A darker side of this undercurrent emerges a little later on, in one of the book’s most chilling poems, ‘Jack’, with its heading William Blake, Jack the Ripper. Rarely can the poet/artist’s mind have been so closely associated with psychopathy, as Jack moves towards the scene of his crimes with Blake acting as a form of mentally diseased pied piper:

“I leave the stench of Soho
And follow the scent of Blake’s sick rose
Thru midnight streets.
I chart a course bequeath’d by Wren
and follow my nose East…smoke and meat.
I will take the image of God
But clothing shall be my cruelty.
Weak in courage is strong in cunning.
I step out of a Hansom Cab. And smell the air.”

That ending dimly suggests the end of Sylvia Plath’s ‘Lady Lazarus’ – “And I eat men like air” – and the entirely healthy rose of the poem about Anita Marsh (via Alice Oswald) seems a long way away.

In being compelled by the nature of selectivity to omit many poems from one’s critical gaze, it almost seems as if a sin were being committed, so rich, multi-levelled and stimulating is almost every piece here. I will therefore skip regretfully over nuggets of ever-varying shapes and sizes inspired by the likes of Charlotte Bronte, John Cage, Stanley Spencer, Mark Rothko and J.G. Ballard, along with characters such as the waiter turned porn star whose ‘English meat’ was devoured by a Latin American MILF, and a remarkable alphabet-based poem consisting of a catalogue of firms and products that together make up ‘i-America’. But I cannot and will not conclude without picking out two more of the collection’s other high points. First, ‘Water-Lily – Wat Na Luang’, referring to a Buddhist monastery in Thailand, where Costello shows himself in the guise suggested earlier by ‘Crazy Ghazal’, an accomplished lyrical poet capable of heart-stopping beauty:

“in reams of gold a water-hovering haze of precipitation
forming a circle around the palette of green leaves,
the nature of supplication in the flower, the pink hands
of the lake as ‘here and now’ as the powder in the sky
and a novice’s gift of poetry for dharma Luangphor Thornbai,
a walking meditation of faith and wisdom awakening,
a glimmer of non-suffering in the jungle of mind.”

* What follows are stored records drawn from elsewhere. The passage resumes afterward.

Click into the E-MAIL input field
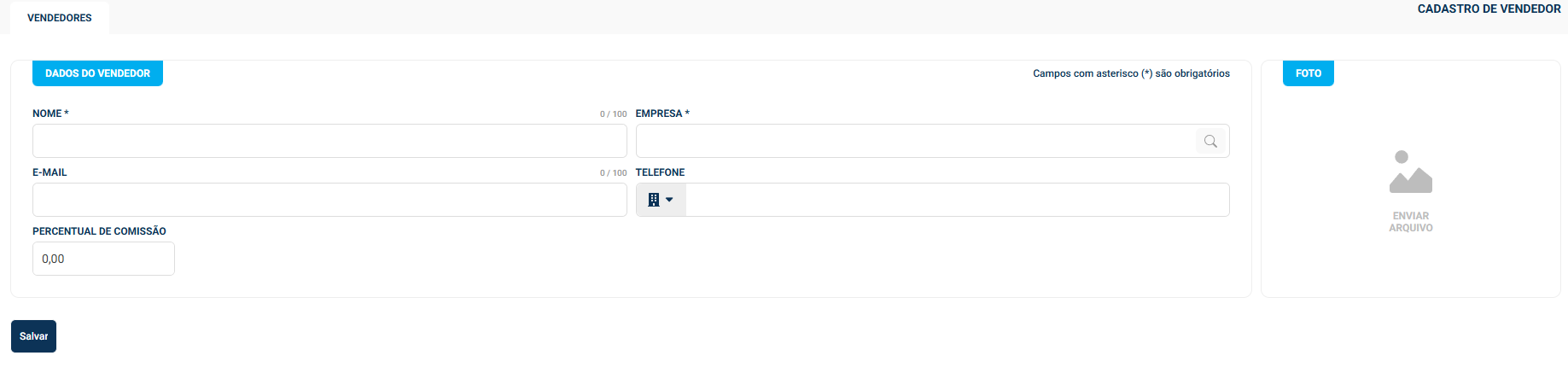Image resolution: width=1568 pixels, height=373 pixels. pyautogui.click(x=329, y=200)
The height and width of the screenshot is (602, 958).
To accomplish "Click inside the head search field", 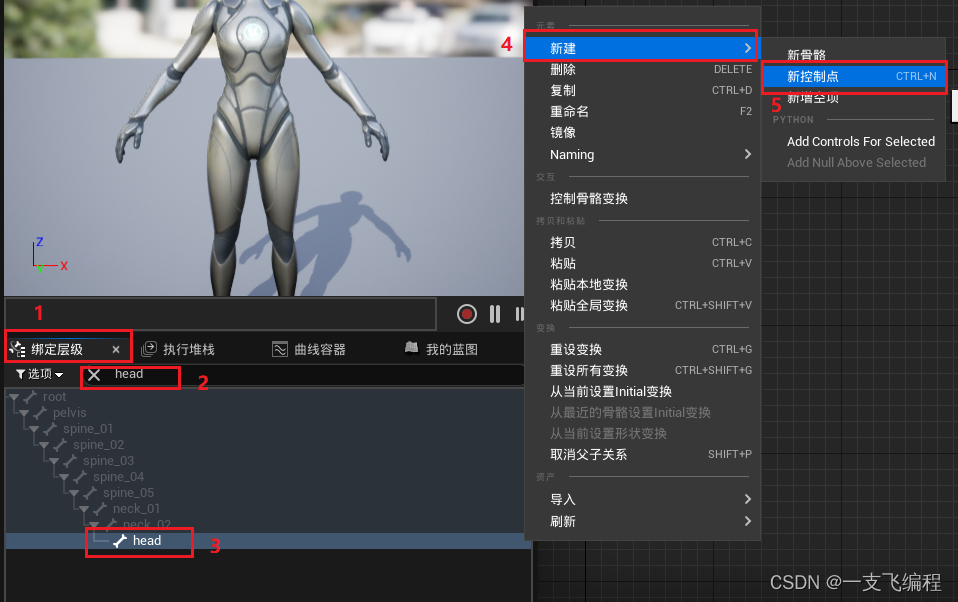I will (x=140, y=374).
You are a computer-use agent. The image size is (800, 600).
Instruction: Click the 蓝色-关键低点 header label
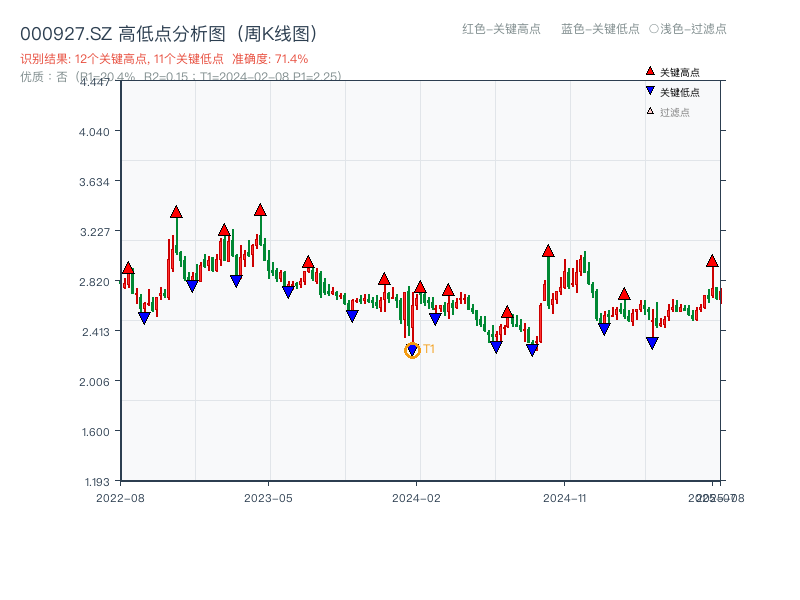(600, 29)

Perhaps the last line is less than felicitous, showing us that Costello, by his own humble admission, has not yet achieved consistent mastery of his craft, but the preceding passage combines a gift for musicality with a rare level of philosophical inquisitiveness in a way that is beyond the average “novice”.

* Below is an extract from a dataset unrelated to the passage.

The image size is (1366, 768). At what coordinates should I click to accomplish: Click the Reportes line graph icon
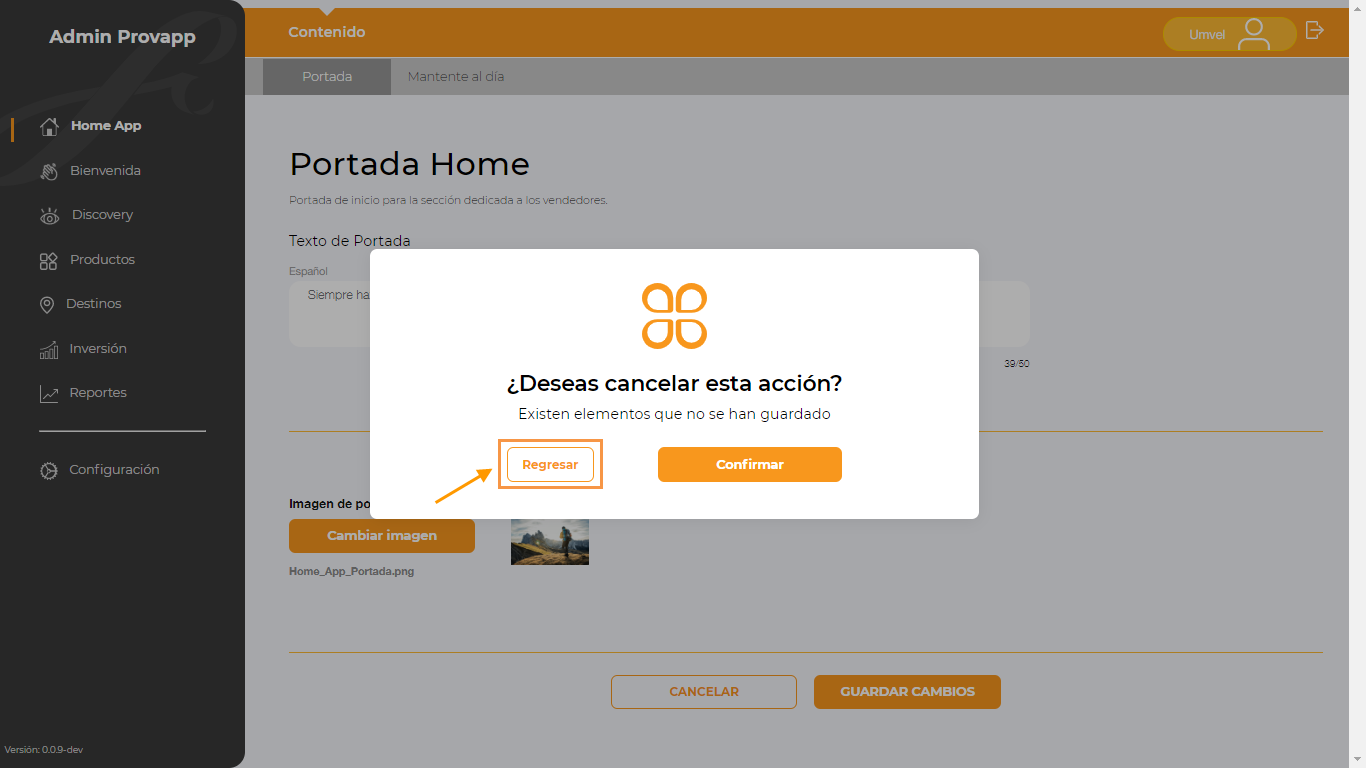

Secondly, ‘Fate’, the closing piece, which tries to wrap things up while being acutely aware of the likely inadequacy of the attempt, given the richness and complexity of the preceding 69 pages. This time, though neither is named, the initial inspiration might be the Yeats of ‘Long Legged Fly,’ ‘Sailing to Byzantium’ and possibly ‘An Irish Airman’, later superseded by the Eliot of ‘Four Quartets’:

“Somewhere a child is playing with a stick
and a ball, for a minute or an hour
of a lifetime as she imagines it
knowing of nothing that is to come,
reading into the clouds only the clouds’
rapid movement, her matchless game….”

“….for what is hope but the inkling of desire,
that we are alone
and ‘strangers to ourselves’,
the gift is that we came this far
and that listening
is the meaning of silence

what of the rituals and affiliations
and allegiance of belief? And what
of the allegiance to renunciation?”

Faith and renunciation; doubt and belief; fate and free will. The book ends, in one way, where it started, but we have moved from the intensely, chest-baringly personal, to the same or similar questions and paradoxes being aired on a more objective philosophical plane. The way this last poem goes from a child’s view (or view of a child) to a more adult perspective perhaps suggests that Costello feels he has undergone a similar process during the journey traced by the book. At any rate, one can only look forward to his next literary steps with great excitement and hope of even greater things.